Every medicinal drug has to go through the drug development process before being approved for human consumption. The drug development process involves everything, from bringing up a novel drug right to the stage where it is ready for human use. It can take 10 to 15 years for a drug to be designed, developed before finally being approved for use in patients. In some circumstances, the drug development and approval process can be expedited, for example, if the drug is the first available treatment for a condition, or it shows a significant benefit over existing drugs.
Pharmaceutical regulatory authorities, like the U.S. Food and Drug Administration (FDA) in the USA and the Medicines and Healthcare Regulatory Agency (MHRA) in the UK, are responsible for overseeing and regulating therapeutics. These include prescription and over-the-counter drugs, vaccines, cell therapies, and medical devices. They play a key role throughout the drug development process and design rules to ensure the safety, efficacy, accessibility and security of approved drugs. Throughout the development of the drug, the responsible pharmaceutical company has to conduct pharmacovigilance activities. Ultimately, pharmaceutical companies develop drugs using various developmental techniques that are approved by the local pharmaceutical regulatory body.

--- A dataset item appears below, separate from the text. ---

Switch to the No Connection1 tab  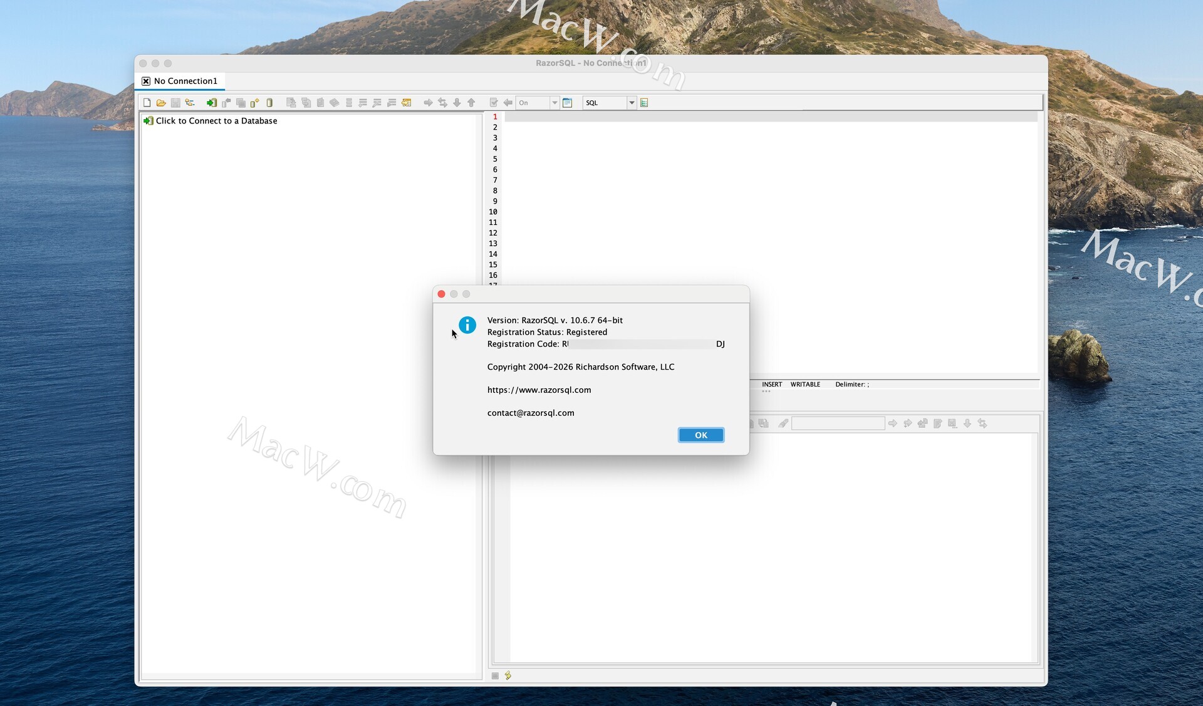(x=185, y=81)
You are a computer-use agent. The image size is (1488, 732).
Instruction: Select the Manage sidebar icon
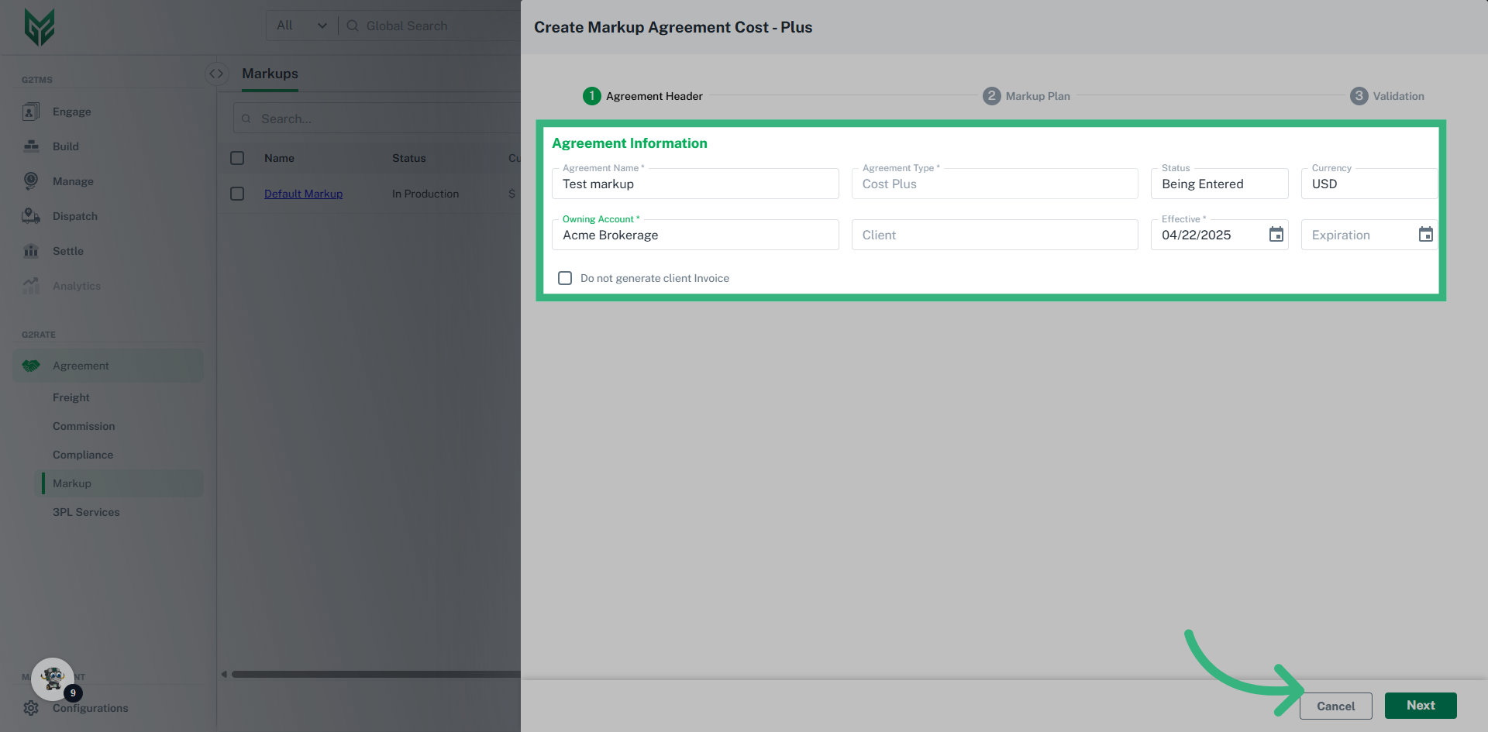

Carol Livermore, professor of Engineering at the Northeastern University, along with her team of researchers recently launched a spinoff company named ApreX Biotech. At ApreX Biotech, the research team has used origami, the ancient Japanese art of folding paper into unique shapes, to develop tissues that mimic tissues in the human body. These tissues could potentially have a vast array of medical uses. These range from testing new medicines right up to growing organs suitable for transplants. These tissues can help detect what is safe or toxic to humans and thereby massively reduce the drug developmental expenses. Furthermore, they could even be potentially used to create advanced cosmetics, foods, and personalised medicine in the future.